Court reserves judgment on certificates in Keith Clarke case

Published:Saturday | February 13, 2021 | 12:31 AMTanesha Mundle/Staff Reporter

The Court of Appeal has reserved judgment in the case brought by the three soldiers charged with the alleged murder of St Andrew businessman Keith Clarke.

The court, after hearing submissions on Wednesday, Thursday and Friday, reserved judgment on the final day, but has not indicated when the judgment will be handed down. The judges have, however, stated that they will give the matter priority.

Corporal Odel Buckley, Lance Corporal Greg Tinglin, and Private Arnold Henry are trying to get the court to make a ruling that the good faith certificates issued to them in 2016 by then National Security Minister Peter Bunting are valid.

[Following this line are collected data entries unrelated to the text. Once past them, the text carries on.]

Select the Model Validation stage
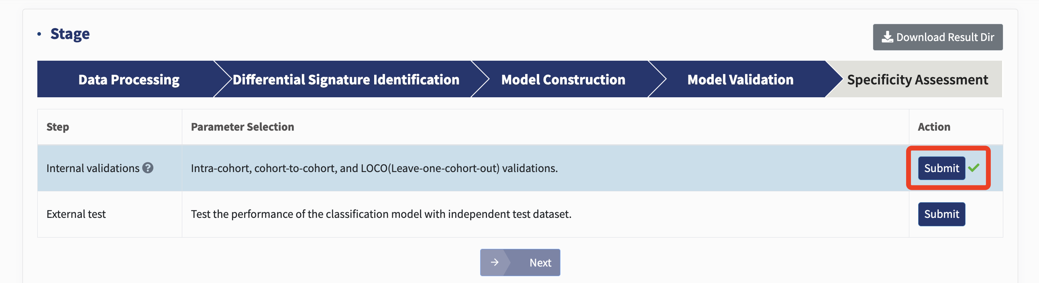Screen dimensions: 1039x283 740,79
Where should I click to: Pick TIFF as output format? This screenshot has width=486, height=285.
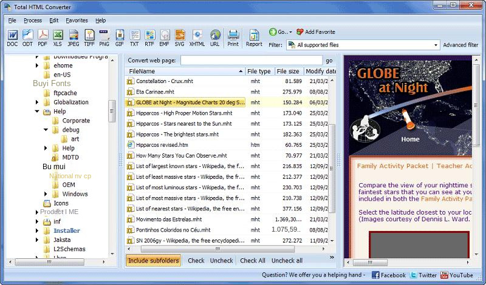(89, 37)
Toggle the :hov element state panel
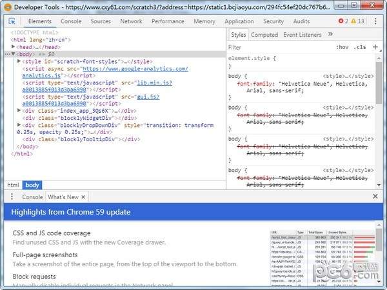 (x=342, y=47)
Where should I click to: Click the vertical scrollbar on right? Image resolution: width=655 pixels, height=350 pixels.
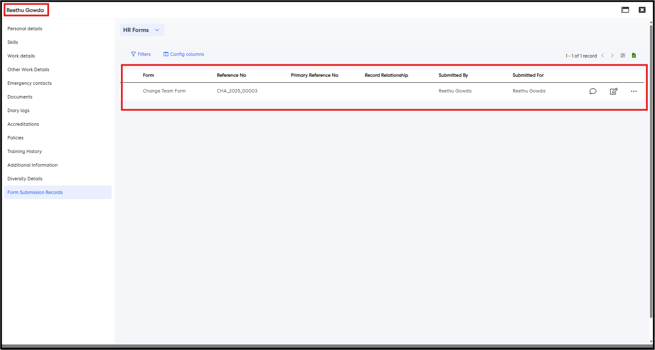[x=651, y=171]
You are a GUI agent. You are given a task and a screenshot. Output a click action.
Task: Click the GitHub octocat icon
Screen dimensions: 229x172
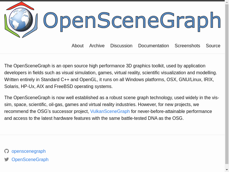(x=7, y=151)
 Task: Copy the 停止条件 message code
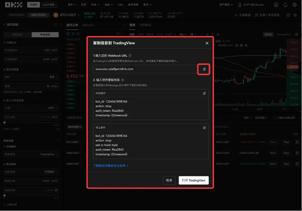click(x=204, y=128)
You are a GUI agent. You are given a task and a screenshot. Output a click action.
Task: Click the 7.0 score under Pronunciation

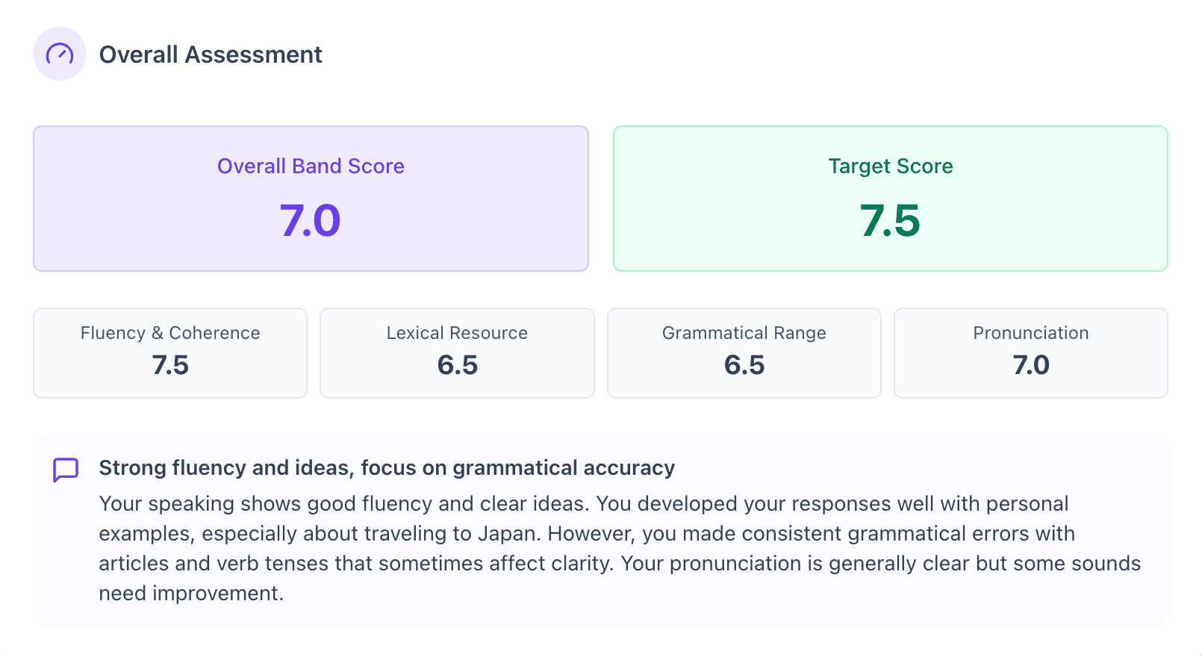click(x=1030, y=366)
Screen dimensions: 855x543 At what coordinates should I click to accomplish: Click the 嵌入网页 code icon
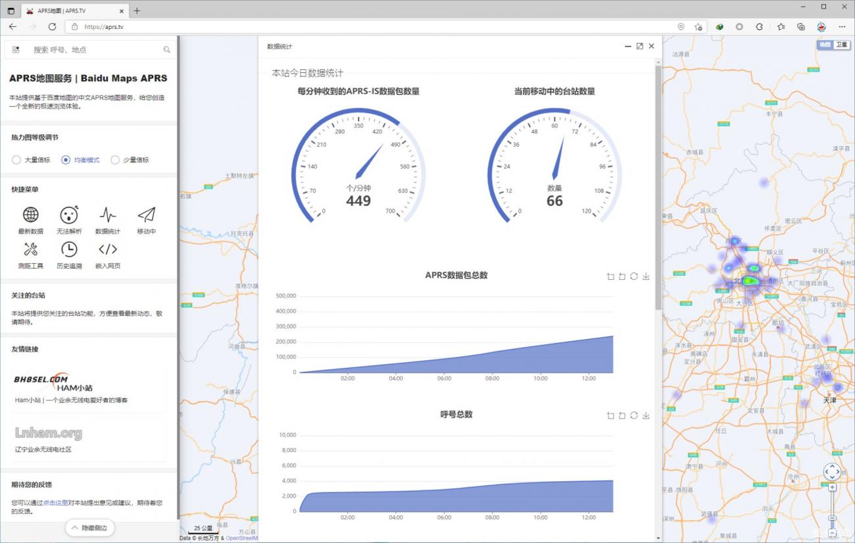pyautogui.click(x=108, y=249)
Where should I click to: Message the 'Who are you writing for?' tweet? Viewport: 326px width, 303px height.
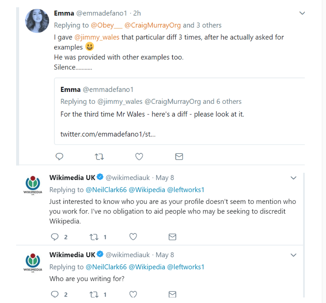click(172, 294)
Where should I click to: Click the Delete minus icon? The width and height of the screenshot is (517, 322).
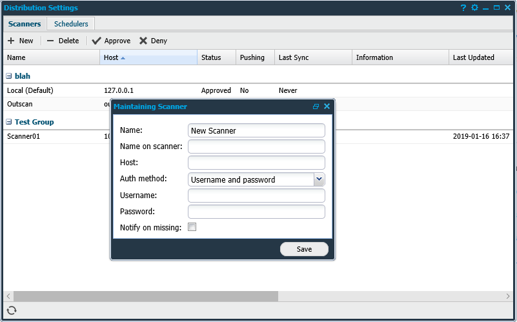pos(50,41)
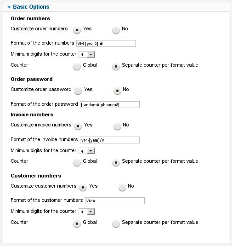Click the customer numbers format field
This screenshot has height=246, width=232.
point(115,200)

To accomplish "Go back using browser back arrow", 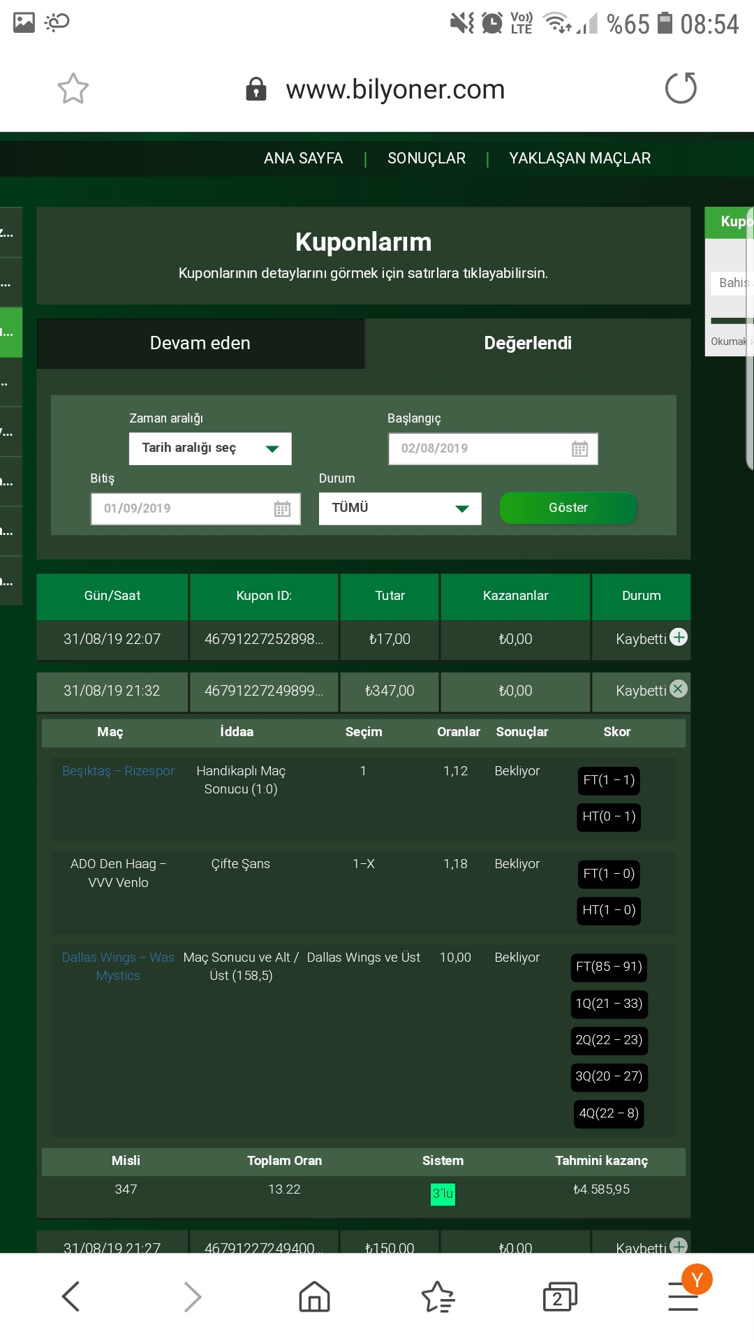I will (71, 1297).
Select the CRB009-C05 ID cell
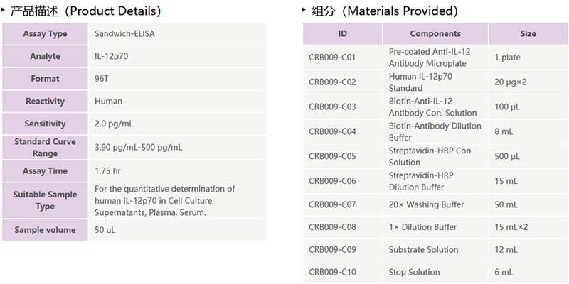This screenshot has height=284, width=569. tap(332, 156)
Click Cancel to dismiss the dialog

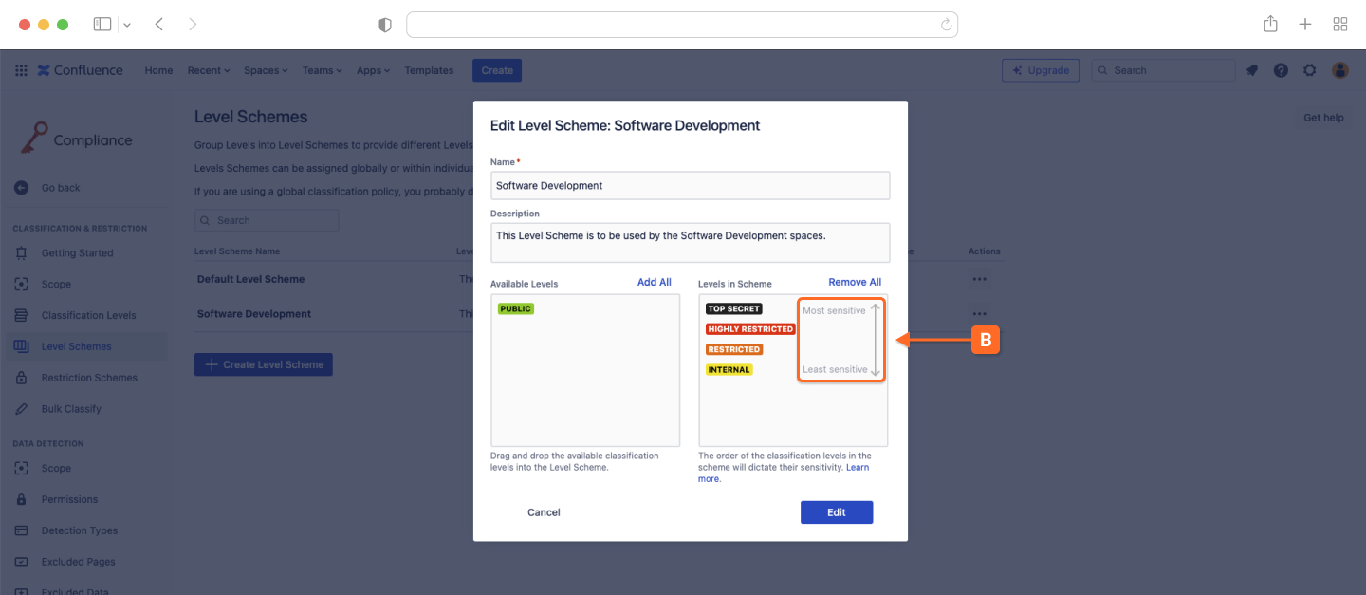[544, 512]
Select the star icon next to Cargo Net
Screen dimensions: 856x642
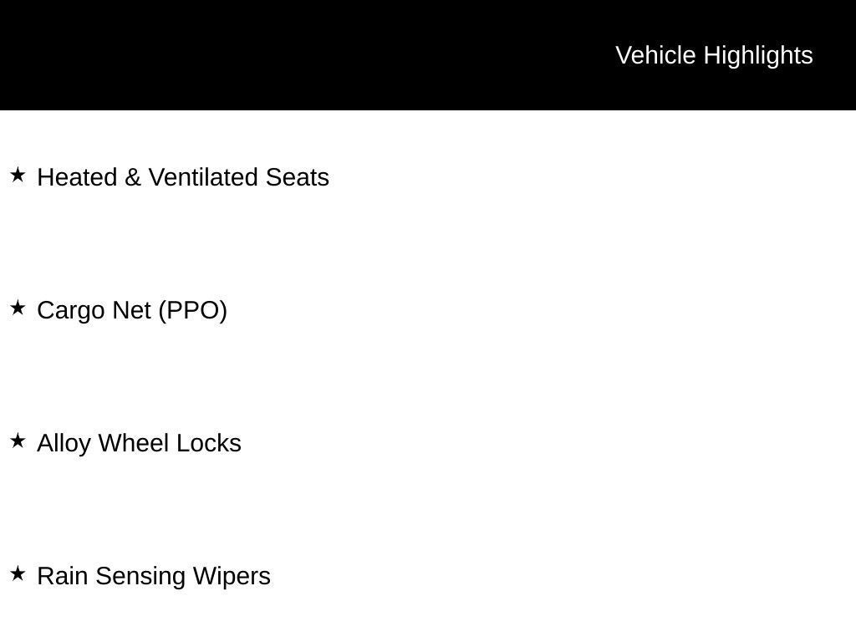(18, 308)
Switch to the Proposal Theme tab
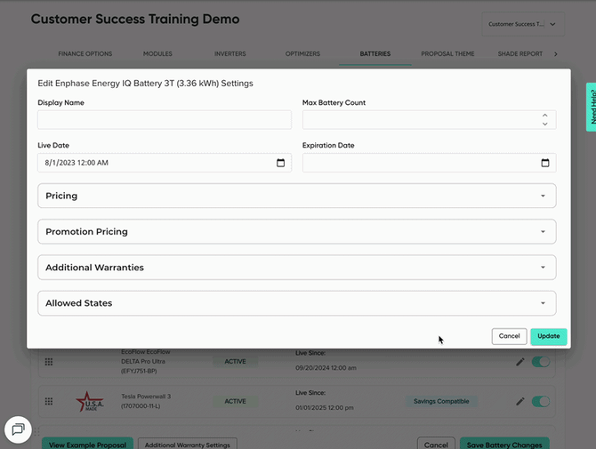Screen dimensions: 596x449 click(x=447, y=54)
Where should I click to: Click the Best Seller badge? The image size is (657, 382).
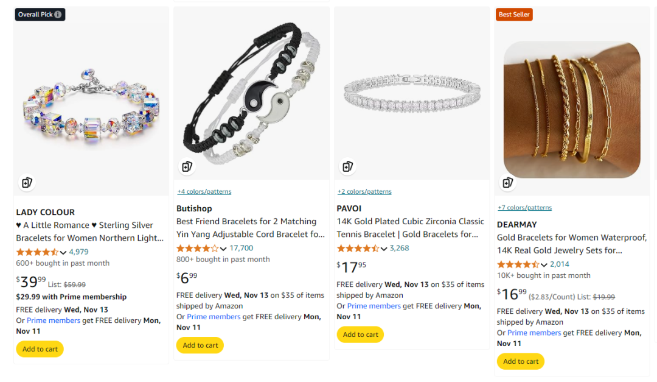pyautogui.click(x=514, y=15)
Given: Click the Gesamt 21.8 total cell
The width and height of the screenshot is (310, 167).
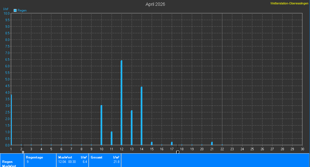Looking at the screenshot, I should pos(105,160).
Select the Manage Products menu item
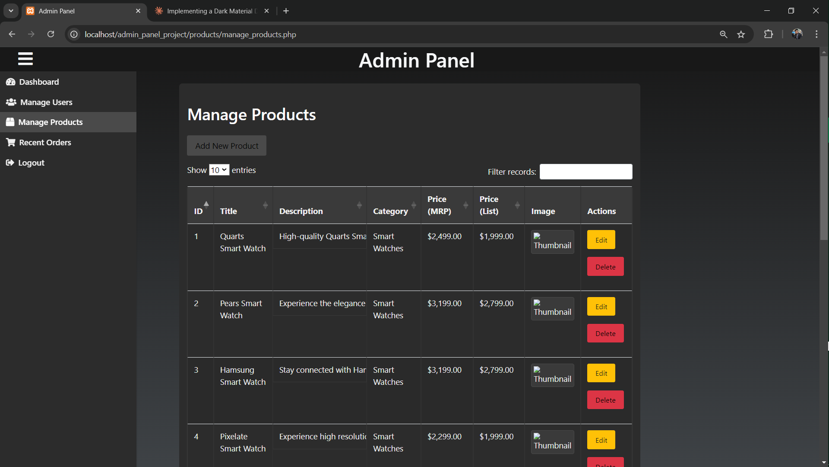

The soldiers are seeking to have the Court of Appeal set aside the February 2020 ruling by the Constitutional Court that the immunity certificates were invalid, null and void and that the soldiers should stand trial. The ruling was made after Clarke’s widow, Claudette, challenged the validity of the certificates.

The certificates were expected to protect the soldiers, who were charged for Clarke’s murder in 2012, from facing prosecution in relation to the shooting death of the businessman at his home on May 27, 2010.

Defence attorney Michael Hylton, QC, who is representing the soldiers, argued that the certificates of indemnity offered a constitutional pardon of sorts, insulating them from being tried.

But Clarke’s widow, who had brought a counter appeal and is the first respondent in the current matter, wants the court to find that the certificates are in conflict with the separation of powers principle enshrined in the Constitution and are ultra vires and, by Section 2 of the Constitution, are null and void.

Her attorney, Dr Lloyd Barnett, submitted arguments that the certificates were issued after the emergency powers regulations had expired and that is “clearly ultra vires and unlawful”.

Barnett also argued that there was nothing in the regulations empowering the governor general to make regulations that will operate after their date of expiration and, in particular, after the expiration of the emergency period.

Additionally, he said that the certificates impinged on the constitutional rights of the director of public prosecutions (DPP) to institute and continue criminal proceedings and on the constitutional power of the court to try persons charged on an indictment.

Deputy Solicitor General Althea Jarrett, who is representing the attorney general, the second respondent in the appeal case, argued that the issuance of the certificates outside of the expiration period did not render them null and void and that it is not the time period that is key but the acts for which the certificates were granted.

Jarrett posited that the certificate is issued on the assumption of good faith, and that the regulations provide an avenue for immunity certificates granted on the grounds of acts of good faith to be challenged and as such does not infringe on the prosecutorial powers of the DPP or on the judiciary.

Consequently, she is asking for the certificates to be ruled valid.

Meanwhile, the Office of the DPP, in its submission, sought to convince the judges to maintain the lower court’s decision that the soldiers are to stand trial.

While contending that the issue of the good faith certificates is yet to be determined, prosecutor Adley Duncan argued that the trial should be allowed to proceed and that it is an appropriate forum for the issue of the indemnity to be sufficiently addressed.

The appeal was heard by Justices Jennifer Straw, Frank Williams and Vivene Harris via Zoom.